People v Gonzalez
2011 NY Slip Op 09730 [90 AD3d 1668]
December 30, 2011
Appellate Division, Fourth Department
Published by New York State Law Reporting Bureau pursuant to Judiciary Law § 431.
As corrected through Wednesday, February 1, 2012


The People of the State of New York, Respondent, v Luis A. Gonzalez, Appellant.

[*1] Christine M. Cook, Syracuse, for defendant-appellant.

R. Michael Tantillo, District Attorney, Canandaigua (Jeffrey L. Taylor of counsel), for respondent.

Appeal from a judgment of the Ontario County Court (Craig J. Doran, J.), rendered September 22, 2006. The judgment convicted defendant, upon a jury verdict, of driving while intoxicated and driving while ability impaired by drugs and, upon a nonjury verdict, of aggravated unlicensed operation of a motor vehicle in the first degree.

It is hereby ordered that the judgment so appealed from is unanimously affirmed.

Memorandum: Defendant appeals from a judgment convicting him following a jury trial of driving while intoxicated ([DWI] Vehicle and Traffic Law § 1192 [3]) and driving while ability impaired by drugs ([DWAI] § 1192 [4]), and convicting him, pursuant to a "stipulation," of aggravated unlicensed operation of a motor vehicle in the first degree (§ 511 [3] [a]). According to the evidence presented at trial, two police officers in separate patrol cars observed defendant operating a motor vehicle while talking on his cellular telephone. They further observed that he was not wearing his seatbelt, and was improperly driving down the middle of the roadway. When the officers stopped defendant's vehicle, defendant pulled into a private driveway and, in the process of doing so, he struck the curb, drove onto the lawn, and failed to use his turn signal. Defendant then exited the vehicle but was ordered back into the vehicle. He had trouble re-entering the vehicle, and stated that he was in a lot of pain. The officers detected the odor of alcohol and noticed that defendant's eyes were bloodshot and glassy and that his speech was slurred. Defendant admitted that, approximately one hour prior to the traffic stop, he drank one beer and took two Vicodin, which were prescribed to him for pain. Defendant submitted to several field sobriety tests, which led the officers to conclude that he was intoxicated by alcohol or impaired by drugs. Defendant was arrested and refused to submit to a breathalyzer test or a blood test.

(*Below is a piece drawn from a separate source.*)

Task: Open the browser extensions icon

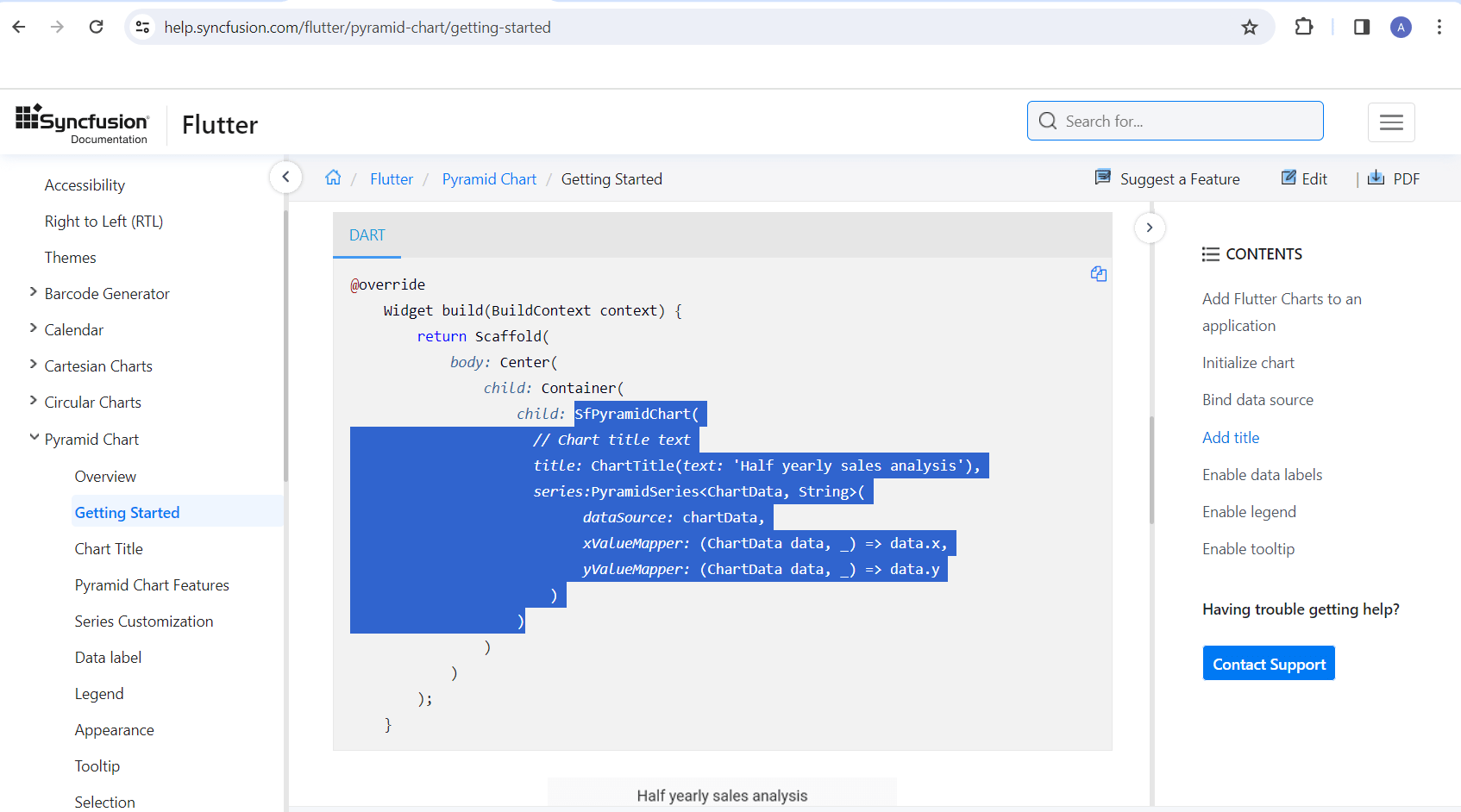Action: tap(1304, 28)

Defendant contends on appeal that the evidence at trial established only that he was allegedly impaired by the combined effects of alcohol and Vicodin, and that the convictions of DWI and DWAI must be reversed because the People failed to present the requisite evidence of impairment by each of the substances separately. We reject that contention, inasmuch as the evidence presented at trial is sufficient to establish that he was separately impaired by alcohol and by drugs. [*2]

A conviction of DWI under Vehicle and Traffic Law § 1192 (3) may be based upon "evidence that [a defendant] failed all his field sobriety tests, smelled of alcohol, had glassy eyes and slurred his speech" (People v Scroger, 35 AD3d 1218 [2006], lv denied 8 NY3d 950 [2007]). Here, the officers found that defendant exhibited all of those traits when he was pulled over. We thus conclude that the evidence is legally sufficient to support the DWI conviction, exclusive of the evidence presented in support of the DWAI conviction (see generally People v Bleakley, 69 NY2d 490, 495 [1987]).

With respect to the DWAI conviction, the jury had to find that defendant ingested a drug listed in Public Health Law § 3306, that defendant operated a motor vehicle, and that his ability to operate the motor vehicle was impaired by the drug (see Vehicle and Traffic Law §§ 114-a, 1192 [4]). Here, defendant admitted to the officers during the traffic stop and he testified at trial that, approximately one hour prior to the traffic stop, he ingested two Vicodin. A pharmacist testified for the People that Vicodin is also known as hydrocodone, and we note that hydrocodone is a drug listed in Public Health Law § 3306 (Schedule II [b] [1] [10]). The pharmacist further explained that Vicodin, "or hydrocodone," is a central nervous system depressant. We thus conclude that the evidence, i.e., the testimony of the arresting officers regarding defendant's actions during the traffic stop, defendant's admission that he took the Vicodin, and the testimony of the pharmacist, is legally sufficient to support the DWAI conviction, exclusive of the evidence presented in support of the DWI conviction (see generally Bleakley, 69 NY2d at 495).

Finally, defendant's challenge to the severity of the sentence is equally without merit, particularly in view of his prior DWI convictions. Present—Scudder, P.J., Centra, Carni, Lindley and Martoche, JJ.